Collected data:
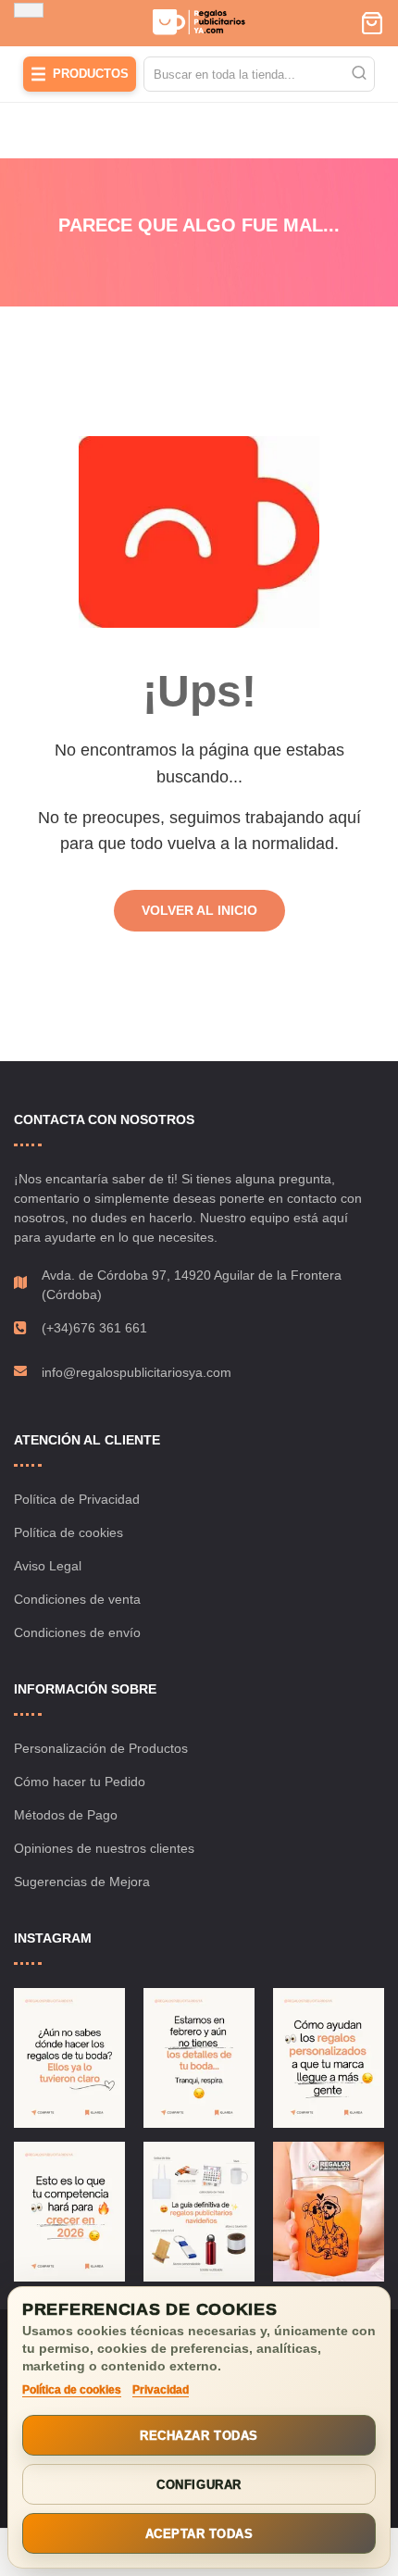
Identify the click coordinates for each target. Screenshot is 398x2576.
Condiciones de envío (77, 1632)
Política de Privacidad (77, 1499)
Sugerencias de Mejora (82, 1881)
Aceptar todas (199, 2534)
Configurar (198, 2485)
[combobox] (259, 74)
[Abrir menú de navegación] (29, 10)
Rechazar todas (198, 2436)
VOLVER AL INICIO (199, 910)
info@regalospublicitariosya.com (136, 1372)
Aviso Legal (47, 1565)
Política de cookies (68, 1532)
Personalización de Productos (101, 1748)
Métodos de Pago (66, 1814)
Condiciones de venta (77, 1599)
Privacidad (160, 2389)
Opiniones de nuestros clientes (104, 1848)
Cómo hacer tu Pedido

→ **Problem statement**
Each line from the one holding "Condiciones de venta (77, 1599)" through the last line of the data is to be transcribed exactly, with nothing else added.

→ **Result**
Condiciones de venta (77, 1599)
Privacidad (160, 2389)
Opiniones de nuestros clientes (104, 1848)
Cómo hacer tu Pedido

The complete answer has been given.